Monet’s Haystacks played a crucial role in the emergence of modern art and inspried Vasily Kandinsky to create a series of abstract compositions, including this Composition V, 1911.

In 1896, Wassily Kandinsky (1866-1944) sees Monet’s “Haystacks” in a touring exhibition in St. Petersburg. Monet’s paintings have a great impact on Kandinsky’s artistic development towards abstraction. According to Kandinsky:

“The painting showed itself to me in all its fantasy and all its enchantment. Deep within me the first doubt arose about the importance of the object as a necessary element in a picture.”

Instead of referring to the outer world, Kandinsky’s objects correspond to their subjective mood and their “inner nature”. In doing so, his objects become non-fixed and independent from the traditional modes of representation, which aim to depict the illusion of third dimensional space with naturalistic colors. In 1910, only 14 years later, Kandinsky is among the first to paint a completely non-representational abstract painting.

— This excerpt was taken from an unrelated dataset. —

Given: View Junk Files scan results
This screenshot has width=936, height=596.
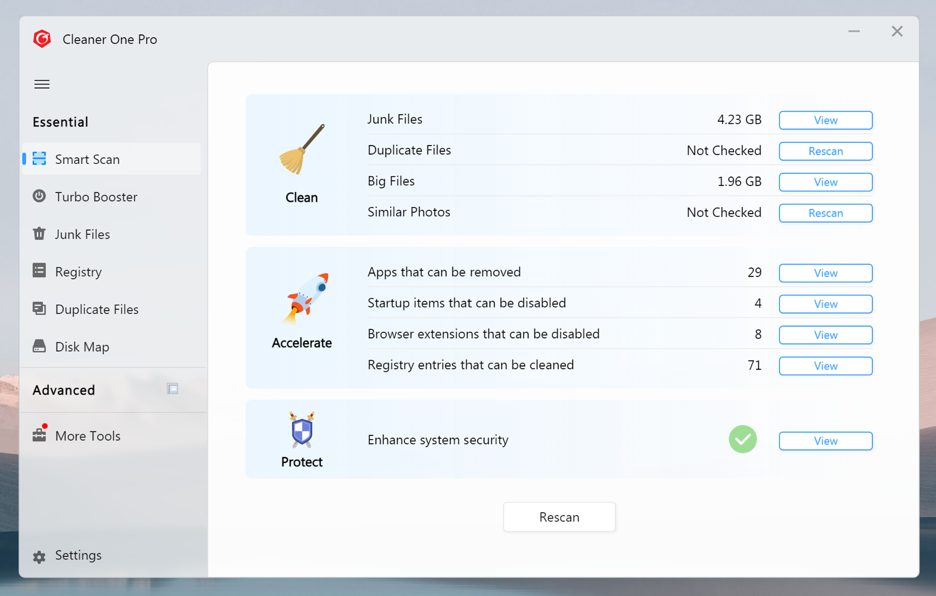Looking at the screenshot, I should click(x=825, y=120).
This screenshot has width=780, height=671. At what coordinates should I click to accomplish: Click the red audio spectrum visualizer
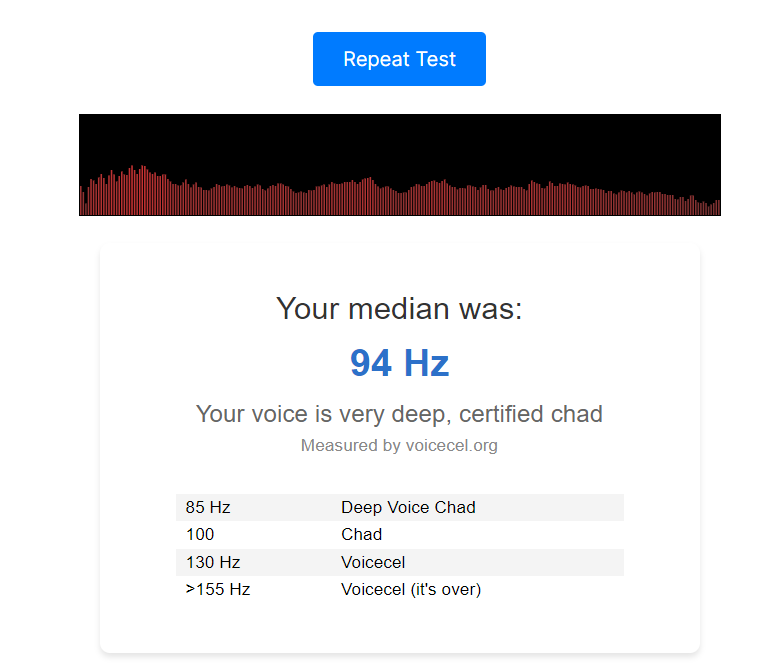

Modern art, while startlingly new, receives much inspiration from the past. Newton’s ideas about color, for example, inspire a modern series of paintings by Frantisek Kupka. Moreover, perhaps under the stimulus of Goethe in 1910-11, Franz Marc paints his dog Russi as seen through a prism, and he records colored fringes at the junctions of light and dark.


Disks of Newton, Frantisek Kupka, 1912. Kupka’s white segments may refer to mixing all colors to make white in a spinning disc.


Franz Marc’s painting of his dog Russi, 1910-11. He explained the work as a study in the contrasts between yellow, white and blue.